Try giving it a week in a dark place with the cap off for the ingredients to gel properly. Give it a good hard shake every day and squeeze it to get the bad gases out. I have the same issue and usually comes right with some time.


----------



## rogue zombie (26/8/15)

This is why I don't heat steep.
I ruined 50ml of oxidised nic in a juice because it was obviously on two high a heat.

Reactions: Like 1 | Agree 1


----------



## Paulie (26/8/15)

Jebula999 said:


> Sup Vapes,
> 
> I have come across a slight problem while making my own E-Juice.
> 
> ...




Also keep in mind that some flavours change due to the amount of heat applied to them depending on how they extracted so its not just the NIC you need to worry about at high temperatures.

Reactions: Like 1 | Agree 1


----------



## Viper_SA (26/8/15)

I never use heat to steep.
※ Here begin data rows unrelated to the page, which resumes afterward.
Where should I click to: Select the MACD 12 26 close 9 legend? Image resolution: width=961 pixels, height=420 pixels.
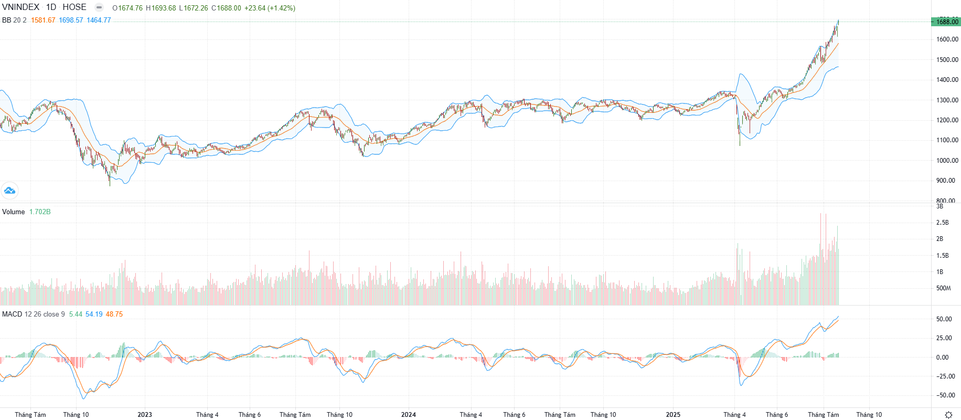(34, 314)
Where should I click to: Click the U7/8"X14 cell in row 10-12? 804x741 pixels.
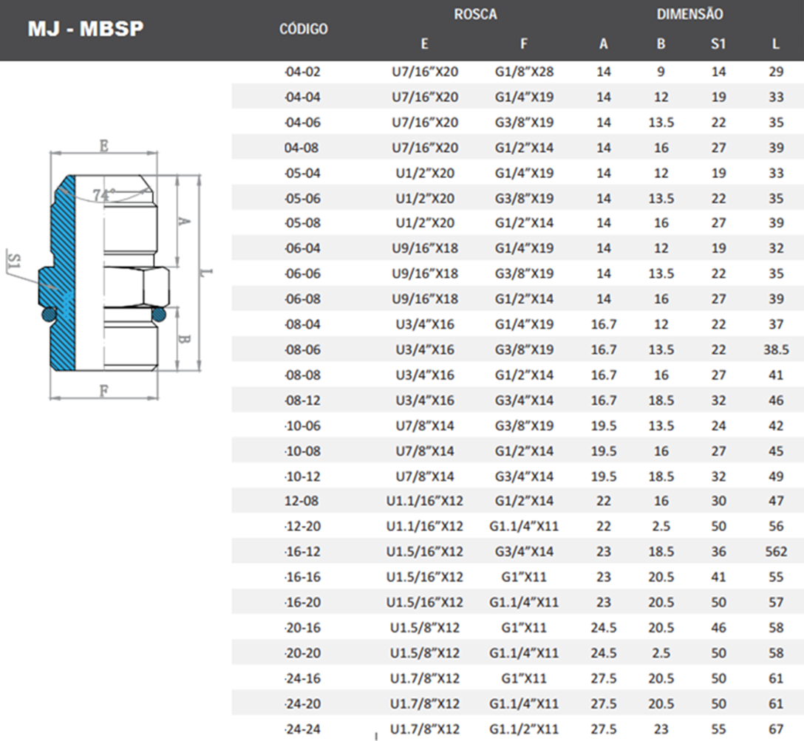(x=424, y=476)
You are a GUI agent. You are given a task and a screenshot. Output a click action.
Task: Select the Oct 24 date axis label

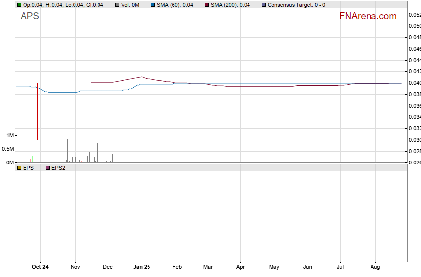point(40,267)
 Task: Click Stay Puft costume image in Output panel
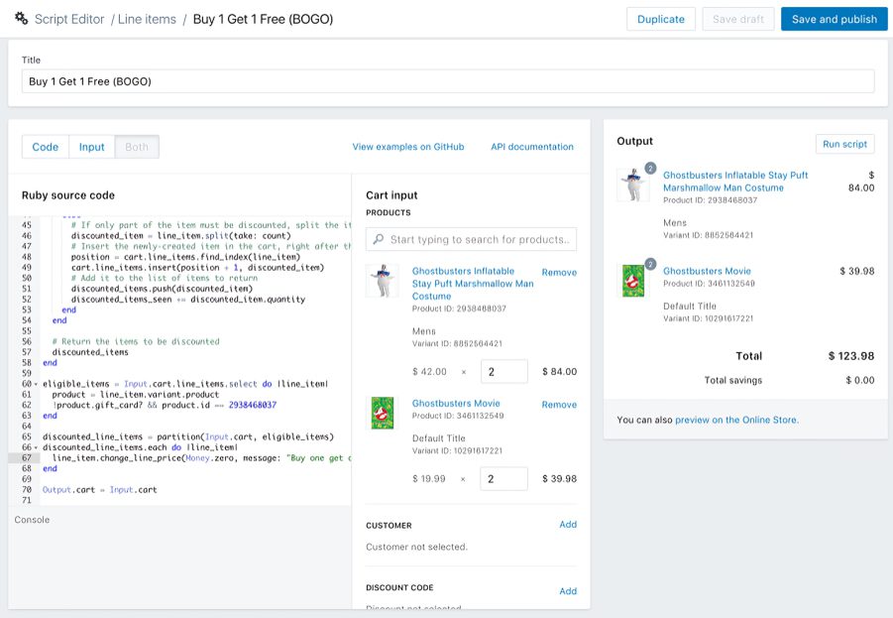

Two weeks minimum in a dark cupboard.

Reactions: Agree 1


----------



## cam (15/9/15)

I agree with viper, a cool dark resting place, and plenty of agitation. 
speed steeping is all good and well, but in truth i do not believe that you can B S father time. 
Not without consequence anyhow.
Are you using the same supplier, or even same batch of nic in particular and other ingredients? 
When i loose a mix i look to all the details, and its bazaar how much impact one small element can make. 
Also check that you are not double dipping and cross contaminating your mixing tools. 
If you use syringes and needles make sure to keep a needle for each flavor.

Reactions: Agree 1


----------



## method1 (15/9/15)

keep the heat low, add the nic to the mix as late as possible.
Nic gets a peppery/burny taste when mishandled


----------



## Nilton (15/9/15)

Hey @Jebula999 

I have had that same problem before and struggled like hell to find the answer. After much trial an error I finally put it down to the heat. I no longer heat steep any of my juices.
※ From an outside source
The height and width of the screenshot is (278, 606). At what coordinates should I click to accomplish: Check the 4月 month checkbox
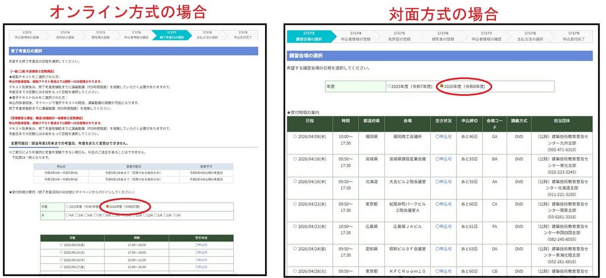[x=67, y=215]
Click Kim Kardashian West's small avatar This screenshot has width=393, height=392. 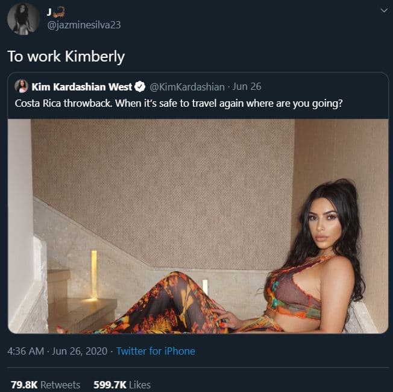(21, 86)
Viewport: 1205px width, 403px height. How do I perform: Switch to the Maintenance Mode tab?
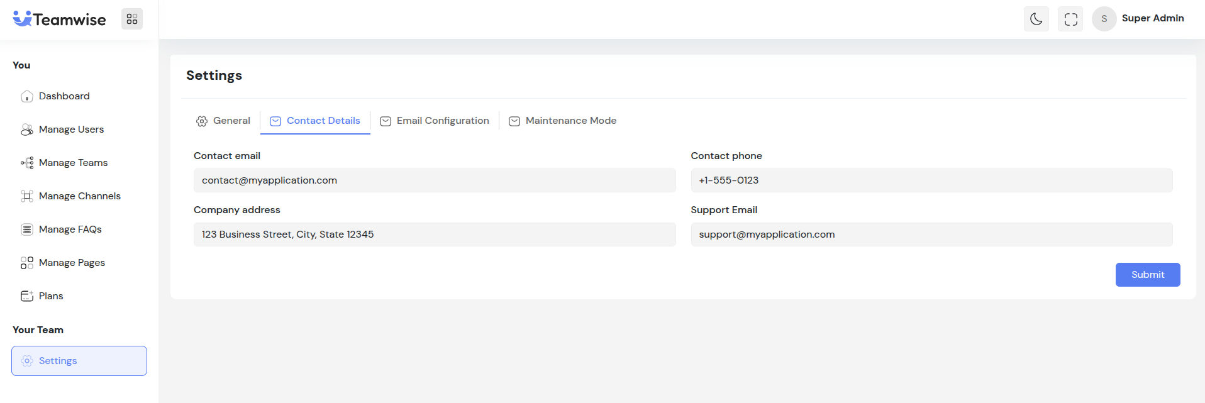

Once I went back to the good old leave it in a dark cupboard for 2 weeks+ never had the issue again.

Nicotine most definitely does not like heat. And I mix at 3mg which is very little Nic, but enough to make the whole batch burn like hell.


----------



## Jebula999 (15/9/15)

Nilton said:


> Hey @Jebula999
> 
> I have had that same problem before and struggled like hell to find the answer. After much trial an error I finally put it down to the heat. I no longer heat steep any of my juices.
> 
> ...


I've also gone down to 3mg now from 6mg. But now when steaping goes well there is no throat hit  haha. But i prefer that over a bad batch.
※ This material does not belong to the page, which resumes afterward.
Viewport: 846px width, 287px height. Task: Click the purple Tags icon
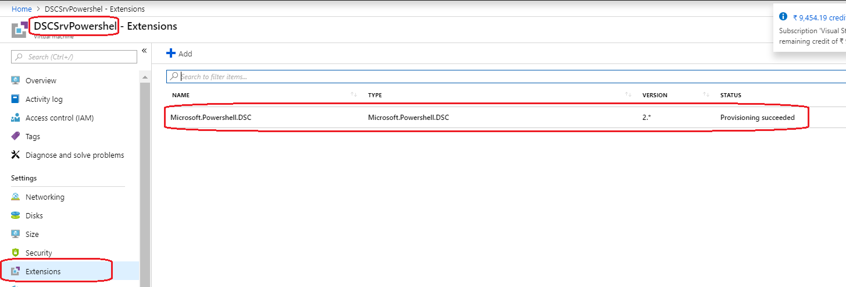pos(16,136)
I just made a Looper clone yesterday, and it is spicey as hell even after a shake and vape. So odd.


----------



## kev mac (16/9/15)

Jebula999 said:


> Sup Vapes,
> 
> I have come across a slight problem while making my own E-Juice.
> 
> ...


I ran into the same type of problem when I tried to make a large batch so I stick to 30ml batches now.I know it's illogical but it works best for me this way.


----------